Assim como ocorre em Fim dos Tempos, Shyamalan, baseando-se na HQ Castelo de Areia, de Pierre Oscar Levy e Frederik Peeters, coloca a natureza contra seus personagens em uma história que acompanha duas famílias envelhecendo rapidamente em uma praia pitoresca, da qual o grupo de pessoas não conseguem escapar. Do mesmo modo que acontece em alguns filmes do diretor, como Sinais (fazenda), Vidro (asilo) e A Vila (vilarejo), a trama se desenrola dentro de um microcosmo, só que, aqui, o próprio ambiente exerce o papel de monstro, tal qual realiza-se no já referido Fim dos Tempos, mas, claro, em uma locação contida.
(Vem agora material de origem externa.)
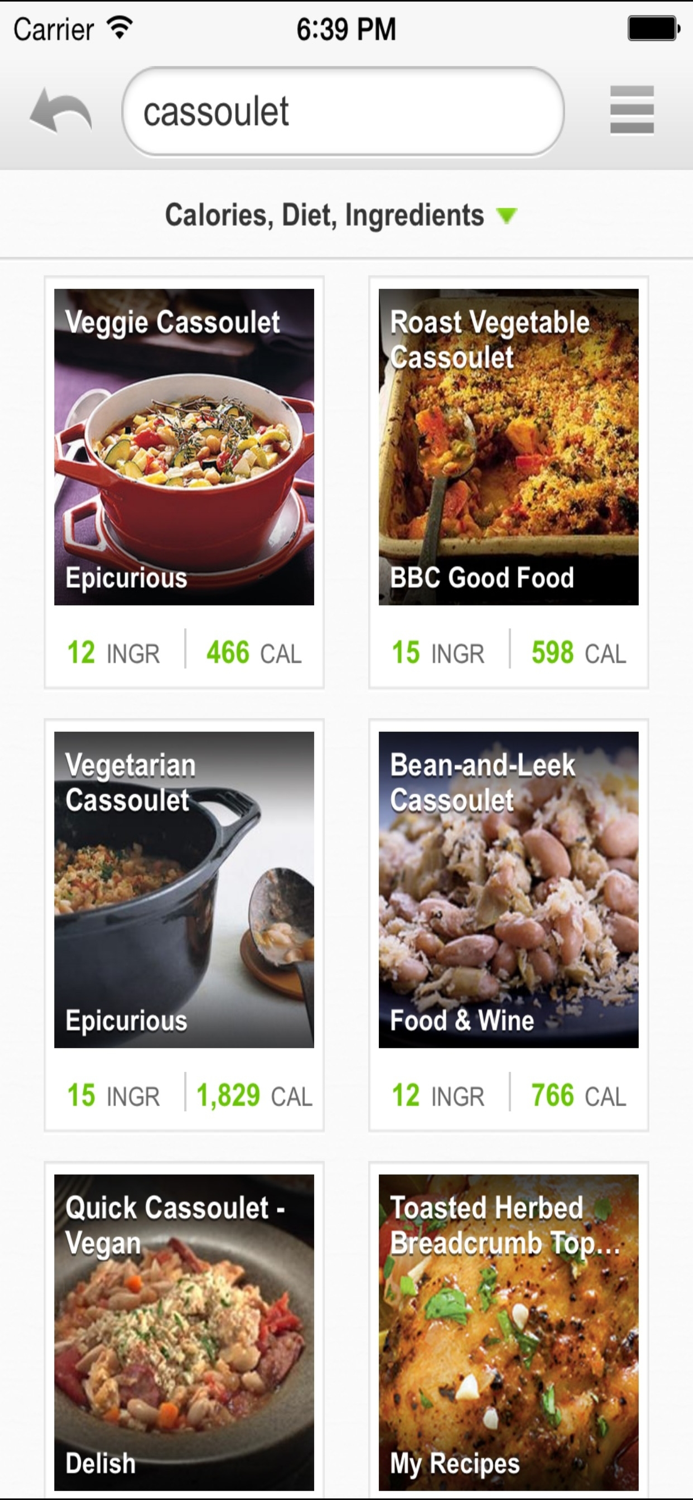The height and width of the screenshot is (1500, 693).
Task: View the Quick Cassoulet - Vegan recipe
Action: click(184, 1330)
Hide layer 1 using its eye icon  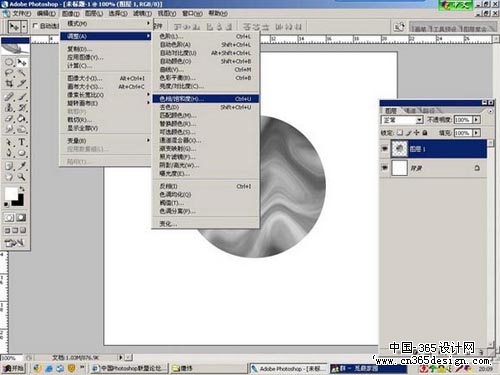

Dessa forma, tem-se a prisão natural como molde do thriller ambiental, no qual Shyamalan utiliza a falta de espaço como uma das suas melhores experiências ativas, característica embutida na mise-en-scène do cineasta. Os longos planos sem cortes que acompanham a praia de cima para baixo à medida que acontecimentos se desenvolvem e escalonam, cheio de rotações e enquadramentos que jogam com a perspectiva e reações dos personagens, criam a ótima experiência do pânico reforçado por incertezas. Notem como o diretor sempre mantém a revelação de mudança de idade com shots que escondem os rostos ou então close-ups para evidenciar rugas, enquanto o horror mais impactante é sempre evidenciado, em um bom equilíbrio de mistério do desconhecido com baque visual. Além disso, a montagem é bastante eficaz em aliar esse distúrbio narrativo com a opressão da praia, sempre inserindo cenas das barreiras naturais com a montanha – que, aliás, Shyamalan constantemente filma em zooms-in e out para destacar a reclusão – e as águas batendo com violência na costa.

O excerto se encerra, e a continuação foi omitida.